▶ **What the task asks**
Repeat verbatim, and only, the lines of the data below, beginning at the line that contains "Click the Utilisateur principal profile icon" and stopping after the line that contains "You are a computer-use agent. 742x646 pixels.".

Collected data
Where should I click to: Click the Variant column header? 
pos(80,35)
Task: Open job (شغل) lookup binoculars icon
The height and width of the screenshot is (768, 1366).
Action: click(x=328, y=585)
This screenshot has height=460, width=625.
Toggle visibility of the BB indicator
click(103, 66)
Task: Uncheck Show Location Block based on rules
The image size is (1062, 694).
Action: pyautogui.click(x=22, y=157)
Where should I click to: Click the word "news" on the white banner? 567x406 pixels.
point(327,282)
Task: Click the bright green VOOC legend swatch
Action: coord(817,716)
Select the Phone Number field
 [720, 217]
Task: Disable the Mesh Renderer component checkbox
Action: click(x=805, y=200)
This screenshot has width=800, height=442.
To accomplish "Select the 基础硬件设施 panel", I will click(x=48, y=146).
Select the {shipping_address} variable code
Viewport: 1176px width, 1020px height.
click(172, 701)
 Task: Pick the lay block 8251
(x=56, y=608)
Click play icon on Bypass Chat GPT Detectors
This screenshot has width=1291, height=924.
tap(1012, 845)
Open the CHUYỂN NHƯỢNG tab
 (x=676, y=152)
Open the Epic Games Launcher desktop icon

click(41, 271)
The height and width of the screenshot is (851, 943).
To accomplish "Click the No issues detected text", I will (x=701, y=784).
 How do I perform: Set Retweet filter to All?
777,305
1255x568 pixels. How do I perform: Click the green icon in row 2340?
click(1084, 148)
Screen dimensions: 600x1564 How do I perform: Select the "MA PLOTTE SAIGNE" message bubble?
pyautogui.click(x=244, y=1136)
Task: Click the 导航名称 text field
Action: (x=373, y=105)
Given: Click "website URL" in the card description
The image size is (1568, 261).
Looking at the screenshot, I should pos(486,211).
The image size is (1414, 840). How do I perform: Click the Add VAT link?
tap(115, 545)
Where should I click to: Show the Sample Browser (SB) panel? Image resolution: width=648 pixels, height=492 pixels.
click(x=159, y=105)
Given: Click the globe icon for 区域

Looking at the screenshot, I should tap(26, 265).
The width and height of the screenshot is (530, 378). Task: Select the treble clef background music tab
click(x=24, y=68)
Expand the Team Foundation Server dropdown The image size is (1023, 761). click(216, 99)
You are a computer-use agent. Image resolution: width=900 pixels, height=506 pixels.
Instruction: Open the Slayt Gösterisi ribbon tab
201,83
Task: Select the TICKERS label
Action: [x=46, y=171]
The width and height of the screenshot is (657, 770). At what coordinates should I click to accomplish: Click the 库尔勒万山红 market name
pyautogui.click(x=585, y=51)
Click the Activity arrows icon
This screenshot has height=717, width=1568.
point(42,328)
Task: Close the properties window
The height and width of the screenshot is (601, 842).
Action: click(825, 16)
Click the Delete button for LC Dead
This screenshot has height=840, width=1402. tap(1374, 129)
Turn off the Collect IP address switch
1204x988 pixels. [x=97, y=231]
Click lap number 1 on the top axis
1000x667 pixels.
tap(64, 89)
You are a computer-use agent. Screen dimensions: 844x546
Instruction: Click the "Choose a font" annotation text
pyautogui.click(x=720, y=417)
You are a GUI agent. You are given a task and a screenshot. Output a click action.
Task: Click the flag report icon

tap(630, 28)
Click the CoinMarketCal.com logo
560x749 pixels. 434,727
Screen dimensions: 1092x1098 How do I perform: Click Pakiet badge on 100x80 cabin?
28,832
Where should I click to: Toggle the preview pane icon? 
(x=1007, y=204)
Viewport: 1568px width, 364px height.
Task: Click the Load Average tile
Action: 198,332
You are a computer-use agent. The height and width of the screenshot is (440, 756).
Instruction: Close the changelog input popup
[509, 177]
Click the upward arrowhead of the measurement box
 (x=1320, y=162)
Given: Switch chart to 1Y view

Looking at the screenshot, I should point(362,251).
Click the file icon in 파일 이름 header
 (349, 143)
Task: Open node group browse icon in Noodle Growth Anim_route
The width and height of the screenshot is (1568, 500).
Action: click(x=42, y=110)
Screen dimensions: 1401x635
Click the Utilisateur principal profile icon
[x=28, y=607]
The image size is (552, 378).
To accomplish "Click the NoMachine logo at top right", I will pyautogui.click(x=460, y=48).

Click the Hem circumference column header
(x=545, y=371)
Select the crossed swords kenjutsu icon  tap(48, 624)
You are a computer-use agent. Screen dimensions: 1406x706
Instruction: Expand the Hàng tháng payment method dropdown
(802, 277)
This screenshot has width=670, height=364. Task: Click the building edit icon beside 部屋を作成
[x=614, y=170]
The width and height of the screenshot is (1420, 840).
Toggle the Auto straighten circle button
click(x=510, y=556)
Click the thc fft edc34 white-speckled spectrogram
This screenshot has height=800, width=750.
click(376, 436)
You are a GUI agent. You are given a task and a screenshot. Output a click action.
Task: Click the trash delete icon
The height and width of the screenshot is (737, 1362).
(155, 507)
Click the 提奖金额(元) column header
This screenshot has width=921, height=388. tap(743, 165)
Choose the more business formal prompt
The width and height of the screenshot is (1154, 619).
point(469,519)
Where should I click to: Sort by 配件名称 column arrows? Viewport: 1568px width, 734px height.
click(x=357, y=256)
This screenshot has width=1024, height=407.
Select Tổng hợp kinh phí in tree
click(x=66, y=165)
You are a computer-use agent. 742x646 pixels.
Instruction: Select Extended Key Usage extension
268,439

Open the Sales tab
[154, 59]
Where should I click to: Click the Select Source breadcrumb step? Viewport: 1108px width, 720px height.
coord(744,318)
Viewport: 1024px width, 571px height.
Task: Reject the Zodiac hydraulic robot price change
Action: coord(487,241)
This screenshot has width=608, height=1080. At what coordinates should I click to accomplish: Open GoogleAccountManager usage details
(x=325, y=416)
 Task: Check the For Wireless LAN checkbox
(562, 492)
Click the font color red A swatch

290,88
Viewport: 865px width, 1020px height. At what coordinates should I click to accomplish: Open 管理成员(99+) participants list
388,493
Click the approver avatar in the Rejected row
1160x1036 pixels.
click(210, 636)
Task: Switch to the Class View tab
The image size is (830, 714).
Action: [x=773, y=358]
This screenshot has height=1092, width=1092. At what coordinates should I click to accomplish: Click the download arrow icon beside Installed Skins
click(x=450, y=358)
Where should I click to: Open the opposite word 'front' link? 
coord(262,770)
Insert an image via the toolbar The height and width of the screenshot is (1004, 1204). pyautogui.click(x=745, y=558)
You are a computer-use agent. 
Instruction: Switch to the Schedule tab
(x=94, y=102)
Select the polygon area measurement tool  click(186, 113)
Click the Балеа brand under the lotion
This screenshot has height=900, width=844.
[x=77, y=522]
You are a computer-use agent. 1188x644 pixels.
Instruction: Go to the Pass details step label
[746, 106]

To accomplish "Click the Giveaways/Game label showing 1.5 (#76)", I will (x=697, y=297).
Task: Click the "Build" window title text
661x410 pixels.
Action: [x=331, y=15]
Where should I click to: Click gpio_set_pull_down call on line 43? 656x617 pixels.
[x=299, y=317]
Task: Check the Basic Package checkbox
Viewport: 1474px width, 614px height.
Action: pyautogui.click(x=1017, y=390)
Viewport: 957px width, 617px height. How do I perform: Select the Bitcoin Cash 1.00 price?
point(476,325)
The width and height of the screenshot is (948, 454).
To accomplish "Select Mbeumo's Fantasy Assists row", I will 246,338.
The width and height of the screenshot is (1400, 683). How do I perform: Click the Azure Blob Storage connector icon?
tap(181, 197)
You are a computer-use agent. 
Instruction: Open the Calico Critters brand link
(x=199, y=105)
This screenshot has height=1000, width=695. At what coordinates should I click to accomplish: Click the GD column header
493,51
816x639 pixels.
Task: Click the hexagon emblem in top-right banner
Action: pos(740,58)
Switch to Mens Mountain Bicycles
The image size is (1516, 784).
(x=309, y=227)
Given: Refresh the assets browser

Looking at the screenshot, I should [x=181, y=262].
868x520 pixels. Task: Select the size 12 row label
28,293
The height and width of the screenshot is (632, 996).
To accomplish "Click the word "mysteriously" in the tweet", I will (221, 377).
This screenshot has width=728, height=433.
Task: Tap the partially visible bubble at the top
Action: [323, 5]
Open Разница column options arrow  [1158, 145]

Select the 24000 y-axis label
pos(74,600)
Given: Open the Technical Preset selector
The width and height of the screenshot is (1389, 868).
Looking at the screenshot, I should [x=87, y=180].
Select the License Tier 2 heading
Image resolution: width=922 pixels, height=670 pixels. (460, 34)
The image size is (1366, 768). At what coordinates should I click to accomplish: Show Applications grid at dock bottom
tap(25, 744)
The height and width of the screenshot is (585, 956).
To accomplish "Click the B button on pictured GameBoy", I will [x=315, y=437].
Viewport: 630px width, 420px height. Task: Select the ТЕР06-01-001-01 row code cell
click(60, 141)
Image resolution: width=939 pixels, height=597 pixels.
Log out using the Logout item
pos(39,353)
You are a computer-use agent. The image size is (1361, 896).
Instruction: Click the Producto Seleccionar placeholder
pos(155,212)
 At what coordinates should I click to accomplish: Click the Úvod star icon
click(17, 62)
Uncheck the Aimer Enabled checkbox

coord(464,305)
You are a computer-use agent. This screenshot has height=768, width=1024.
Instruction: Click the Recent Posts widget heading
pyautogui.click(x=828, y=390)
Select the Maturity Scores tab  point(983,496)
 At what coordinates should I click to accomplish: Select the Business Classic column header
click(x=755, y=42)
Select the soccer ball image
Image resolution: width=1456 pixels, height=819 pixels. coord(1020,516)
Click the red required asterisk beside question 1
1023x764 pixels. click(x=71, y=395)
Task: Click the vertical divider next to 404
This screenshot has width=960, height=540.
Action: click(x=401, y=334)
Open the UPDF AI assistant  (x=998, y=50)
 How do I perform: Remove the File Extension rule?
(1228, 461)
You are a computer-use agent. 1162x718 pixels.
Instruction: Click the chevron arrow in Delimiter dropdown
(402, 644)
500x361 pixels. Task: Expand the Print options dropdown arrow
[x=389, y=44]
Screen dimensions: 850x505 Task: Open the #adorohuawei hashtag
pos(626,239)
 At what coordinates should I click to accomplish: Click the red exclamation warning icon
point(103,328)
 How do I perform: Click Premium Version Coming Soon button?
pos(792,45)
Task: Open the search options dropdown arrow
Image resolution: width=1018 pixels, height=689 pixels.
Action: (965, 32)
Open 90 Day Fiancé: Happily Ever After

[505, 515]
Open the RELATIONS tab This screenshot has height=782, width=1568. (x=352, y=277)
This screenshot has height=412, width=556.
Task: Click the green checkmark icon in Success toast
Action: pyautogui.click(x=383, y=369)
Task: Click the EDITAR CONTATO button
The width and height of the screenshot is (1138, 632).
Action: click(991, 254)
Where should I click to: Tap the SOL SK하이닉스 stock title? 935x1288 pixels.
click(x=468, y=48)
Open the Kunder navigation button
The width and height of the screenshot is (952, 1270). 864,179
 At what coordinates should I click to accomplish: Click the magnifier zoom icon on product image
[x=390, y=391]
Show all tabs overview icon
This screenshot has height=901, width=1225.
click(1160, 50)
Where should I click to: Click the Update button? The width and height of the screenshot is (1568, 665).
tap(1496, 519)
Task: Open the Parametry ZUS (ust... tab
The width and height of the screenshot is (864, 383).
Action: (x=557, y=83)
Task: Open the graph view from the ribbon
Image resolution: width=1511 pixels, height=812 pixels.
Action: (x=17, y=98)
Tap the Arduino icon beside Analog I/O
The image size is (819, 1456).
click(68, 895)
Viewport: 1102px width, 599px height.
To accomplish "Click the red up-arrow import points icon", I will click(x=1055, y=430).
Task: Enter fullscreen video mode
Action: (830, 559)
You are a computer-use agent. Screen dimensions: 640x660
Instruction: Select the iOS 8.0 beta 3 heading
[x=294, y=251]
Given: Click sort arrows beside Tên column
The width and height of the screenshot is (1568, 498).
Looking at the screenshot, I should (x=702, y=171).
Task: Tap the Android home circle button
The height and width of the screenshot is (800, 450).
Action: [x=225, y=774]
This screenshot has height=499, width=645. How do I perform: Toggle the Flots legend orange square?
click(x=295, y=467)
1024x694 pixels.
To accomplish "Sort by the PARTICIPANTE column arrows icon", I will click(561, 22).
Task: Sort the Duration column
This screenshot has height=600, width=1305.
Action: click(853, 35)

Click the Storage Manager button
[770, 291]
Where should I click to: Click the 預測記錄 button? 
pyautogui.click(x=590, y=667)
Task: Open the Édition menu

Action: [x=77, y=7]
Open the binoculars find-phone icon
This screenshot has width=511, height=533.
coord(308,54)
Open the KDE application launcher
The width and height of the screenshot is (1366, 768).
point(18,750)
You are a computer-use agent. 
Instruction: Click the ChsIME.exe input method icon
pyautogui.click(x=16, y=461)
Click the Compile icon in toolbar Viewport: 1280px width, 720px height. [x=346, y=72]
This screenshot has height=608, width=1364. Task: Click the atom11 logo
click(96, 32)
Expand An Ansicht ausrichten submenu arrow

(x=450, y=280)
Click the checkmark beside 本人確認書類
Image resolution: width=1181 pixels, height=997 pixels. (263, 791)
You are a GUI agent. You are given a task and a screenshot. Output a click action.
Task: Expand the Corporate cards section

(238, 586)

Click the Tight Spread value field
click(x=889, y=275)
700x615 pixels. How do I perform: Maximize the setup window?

▶ **Exercise result**
Click the Utilisateur principal profile icon
[x=28, y=607]
The image size is (552, 378).
To accomplish "Click the NoMachine logo at top right", I will pyautogui.click(x=460, y=48).

Click the Hem circumference column header
(x=545, y=371)
Select the crossed swords kenjutsu icon  tap(48, 624)
You are a computer-use agent. Screen dimensions: 1406x706
Instruction: Expand the Hàng tháng payment method dropdown
(802, 277)
This screenshot has width=670, height=364. Task: Click the building edit icon beside 部屋を作成
[x=614, y=170]
The width and height of the screenshot is (1420, 840).
Toggle the Auto straighten circle button
click(x=510, y=556)
Click the thc fft edc34 white-speckled spectrogram
This screenshot has height=800, width=750.
click(376, 436)
You are a GUI agent. You are given a task and a screenshot. Output a click action.
Task: Click the trash delete icon
The height and width of the screenshot is (737, 1362).
(155, 507)
Click the 提奖金额(元) column header
This screenshot has width=921, height=388. tap(743, 165)
Choose the more business formal prompt
The width and height of the screenshot is (1154, 619).
point(469,519)
Where should I click to: Sort by 配件名称 column arrows? Viewport: 1568px width, 734px height.
click(x=357, y=256)
This screenshot has width=1024, height=407.
Select Tổng hợp kinh phí in tree
click(x=66, y=165)
You are a computer-use agent. 742x646 pixels.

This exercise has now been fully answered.